**Your goal**
Rewrite all of the entries below, swapping "radio button" for "option button" and changing nothing else. Leave the pictures out.

**Input rows**
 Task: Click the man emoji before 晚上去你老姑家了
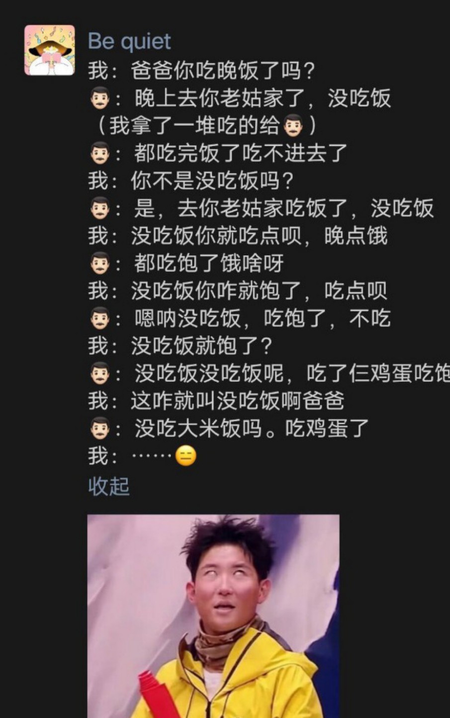[x=100, y=99]
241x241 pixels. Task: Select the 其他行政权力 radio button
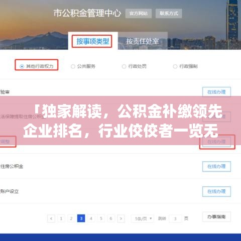(22, 66)
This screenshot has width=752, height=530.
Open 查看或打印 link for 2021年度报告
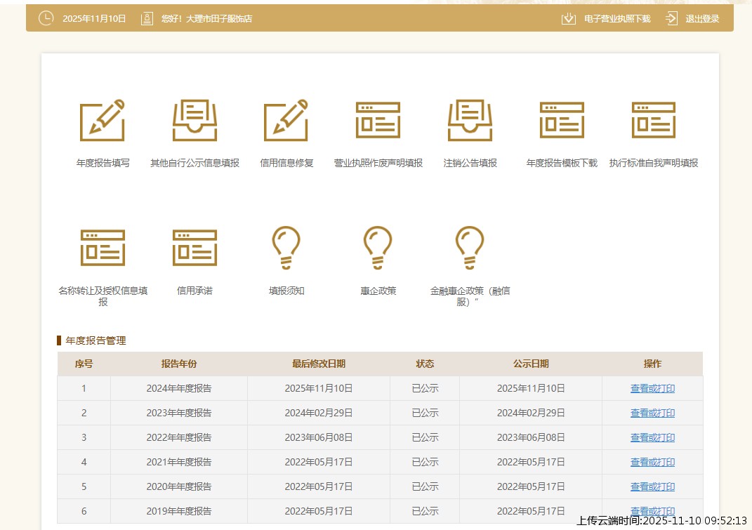652,462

**Written reply**
 Task: Click the man emoji before 晚上去你老姑家了
[x=100, y=99]
241x241 pixels. Task: Select the 其他行政权力 option button
(22, 66)
This screenshot has width=752, height=530.
Open 查看或打印 link for 2021年度报告
652,462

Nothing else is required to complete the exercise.